Résultat: environ 1.500 morts chaque année de surdose d’alcool dans ce pays où les débits d’alcool et la publicité pour ces boissons sont omniprésents, souligne-t-il.
Pour Dariusz Wasilewski, psychiatre alcoologue, la vodka est clairement un fléau. « Je ne saurais accepter l’idée qu’une boisson alcoolisée puisse être un objet de fierté nationale », déclare ce médecin. Sur 38 millions d’habitants en Pologne, « entre 800.000 et 900.000 sont dépendants de l’alcool, et ceux qui boivent de manière préjudiciable à la santé sont trois ou quatre fois plus nombreux. »
– A température ambiante ? –
Le musée de la vodka polonaise et une partie des producteurs se défendent toutefois de vouloir chanter les louanges de ce breuvage. L’ambition du musée est éducative, affirment-ils.
« On veut parler d’une culture de la boisson, d’une tradition, mais on veut qu’on commence à en parler de manière intelligente », déclare à l’AFP Tadeusz Dorda, responsable de la promotion de la marque de vodka Chopin.
Qu’on sache par exemple qu’on peut boire la vodka très fraîche ou bien la savourer à une température modérée, dit-il.
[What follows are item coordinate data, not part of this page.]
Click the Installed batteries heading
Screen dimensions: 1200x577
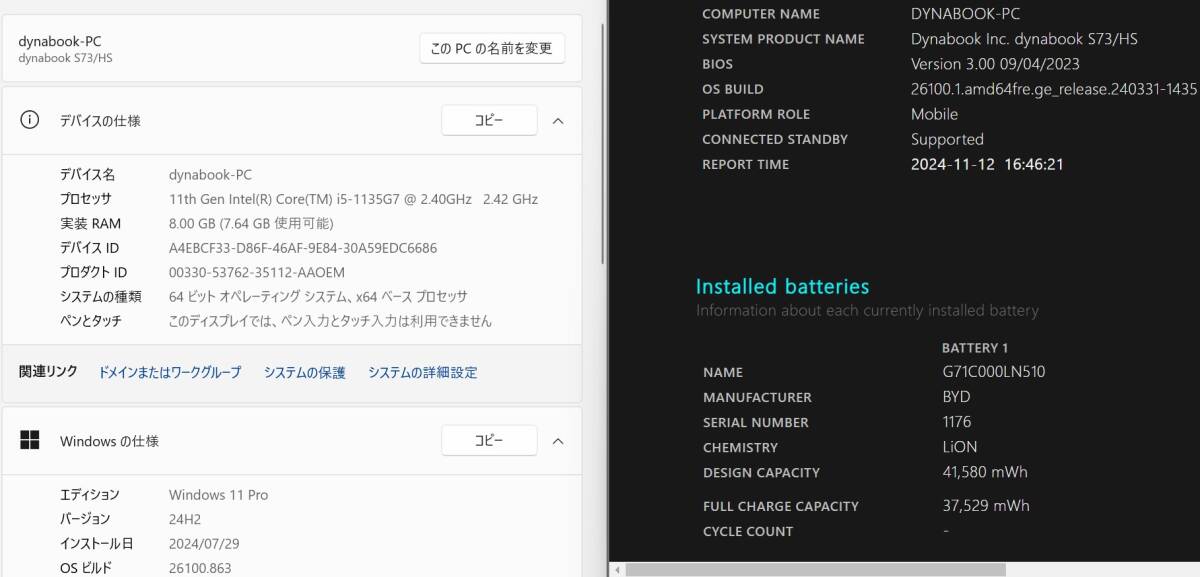click(x=782, y=286)
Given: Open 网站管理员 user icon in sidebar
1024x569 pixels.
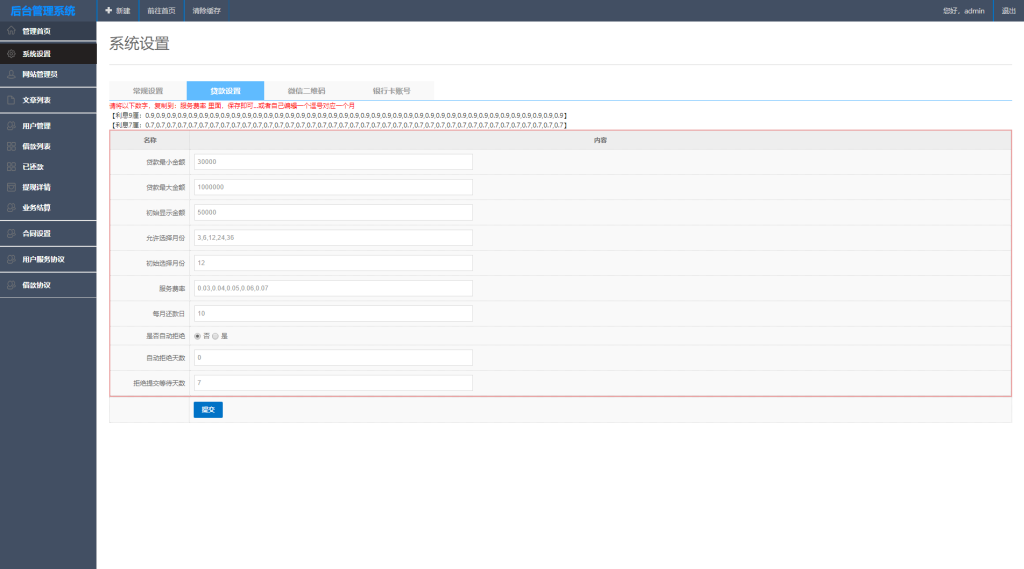Looking at the screenshot, I should 11,74.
Selon certains, la bonne vodka se reconnaît à ce qu’elle est appréciée entre 6 et 8 degrés Celsius. C’est alors qu’on découvre son goût et son parfum particuliers.
Ceux-ci dépendent du produit à la base de sa fabrication, de son origine et de l’année de fabrication, explique M. Dorda.
La vodka de pommes de terre est plus lourde et plus sucrée, poursuit-il. Celle de seigle est plus légère, plus amère et sent plus fort, alors que le blé donne le goût le plus délicat et le plus doux.
Quant à savoir s’il fallait un musée consacré à la vodka, le visiteur en jugera.